One of the prettiest pieces of true art in landscape gardening near Philadelphia is Hunting Park, designed about a quarter of a century ago by Mr. William Saunders, now of Washington. Having a wholly flat piece of ground to deal with, in that respect he was at once cut off from a great source of variety which is one of the chief elements of success in landscape gardening. He had to depend wholly on the selection of striking differences in the trees individually, and in varying the character of the groups themselves. No attention has been given to this little park of about twenty-five acres. The trees are starving in many instances, for lack of manure, - some have plead for a thinning out of quarrelsome neighbors that have almost overpowered them, - while in many places, trees that have died have not been replaced, and hence much of the original design is impaired. But, neglected as it has been, it is an excellent illustration of how much may be done to give variety to a place by trees alone, when in the hands of a master in the art.

On a flat piece of ground like this, one is almost compelled to look to trees for the material out of which to give the varied features which constitute no mean element in successful landscape gardening.

It is amazing when one looks around at what are passed as good specimens of landscape work, to note how little regard is given to this trait in good gardening. There are indeed few places known to the writer, that might not be given a wonderfully greater interest by attention to more variety in detail, and which could be easily given without adding much to the cost, and often with a decreased expense in the annual bills for maintaining such grounds. In places of any extent what is known as the wild garden has been introduced in many cases with just this result. It has added a variety that costs little to keep. Where there is a natural inequality in the surface we have a ready means of giving variety, as it affords opportunities for introducing rock gardens, fern gardens, fountains, pools, rustic bridges, statuary, and other special features, to much better advantage than where the ground is quite level. We give here a view from the grounds of "Rocky Dell Farm," the residence of J. Reynal, Esq., at White Plains, N. Y. Beautiful as these grounds are, the critical landscape artist could no doubt improve on some of the features; still occasion has been taken to bring into play many of the advantages noted which variety gives.

We call attention to the matter at this ! season, because so many elements out of which so much in variety may be afforded, press themselves on the attention with much greater force than at other seasons of the year.
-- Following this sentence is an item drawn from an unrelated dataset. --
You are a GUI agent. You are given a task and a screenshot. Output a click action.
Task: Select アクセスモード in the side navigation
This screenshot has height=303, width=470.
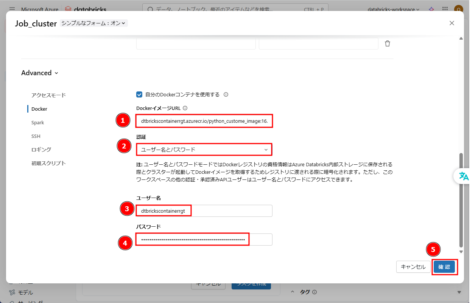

Rocky Dell Farm    Residence of J, Reynal, Esq., White Plains, N. Y.

"Rocky Dell Farm " - Residence of J, Reynal, Esq., White Plains, N. Y.

In the past we have suggested that peculiar effects could be obtained by taking a few species and making an essential feature of them by successful growth for spring adornment. So also, much may be done for summer effect outside of mere leaf and bedding plants. Why are not the class of succulents used more for bedding purposes? We do not mean that they should supplant flowering things, of course. Succulents generally have no blooms adapted to cutting. Usually, in fact, they are very shy of blossoming; but they afford much varied form, and many of them have strikingly gay colors. They grow so well in our climate - asking no care - giving really so much in return for so little, that certainly we should make more use of them than we do. For vases, rock work, etc., they are almost indispensable. Amongst sedums, opuntias, and mammil-laria, are some quite hardy species - so that, winter or summer, they are self supporting contributors to our floral pleasures.

Then again, the dwarf evergreens are not made as much use of as they might be; chiefly, because we employ them too sparingly. It is usual to plant them mainly for their botanical interest. We find persons pride themselves on having this or that rare thing in their " collection," just as the numismatist values his old coins; not for the use he can make of the rare penny, but because so few possess one. The real value of these plants is their capacity for adornment, and this is seldom brought out, unless they are used in groups or masses. It may be said that they are frequently too expensive to be used on a large scale; but it is the limited demand for them which keeps up the price. If one has not the means to buy them by the dozen at once, they may be increased on one's own ground. Almost all these dwarf evergreens root very readily by layers. A slit may be made in their stems near the ground, in June, and good rich earth mounded up about them, and generally they will be rooted by the next season. Some may be increased by inarching. Common kinds may be set against the rare ones.

A little bark cut away from the stock, and from the kind to be inarched, and then the two cut places brought face to face together and tied with bark, woolen string, or any thing of that character, and they will be firmly united together before fall. Or they may be grafted on other things growing at a distance, by burying a small bottle till the mouth is level with the ground, at the base of a little plant to be grafted; fill it with water, then put a branch of the choice kind in the bottle, and tie together as in inarching, which it really is.

In planting out flowers don't take them at once from the hot-house to the open ground; set the pots out for a few days in a cold frame with plenty of air, or under a tree in a sheltered place. Before turning them out of pots, water; and when set in the earth, press the soil very hard about the flower roots. If the ground be dry, the earth cannot be pressed too hard.

Don't make the bed* very high, or the rains in summer will run off too rapidly. After smoothing the surface peg down the plants as much as possible so as to cover the surface soon. The plants also push out side shoots easier. Where small twigs can be had, split and double them like hair pins, for pegging down; where these are not at hand, small pieces of bast mat or twine, doubled and dibbled in the earth by the ends, make very fine pegs.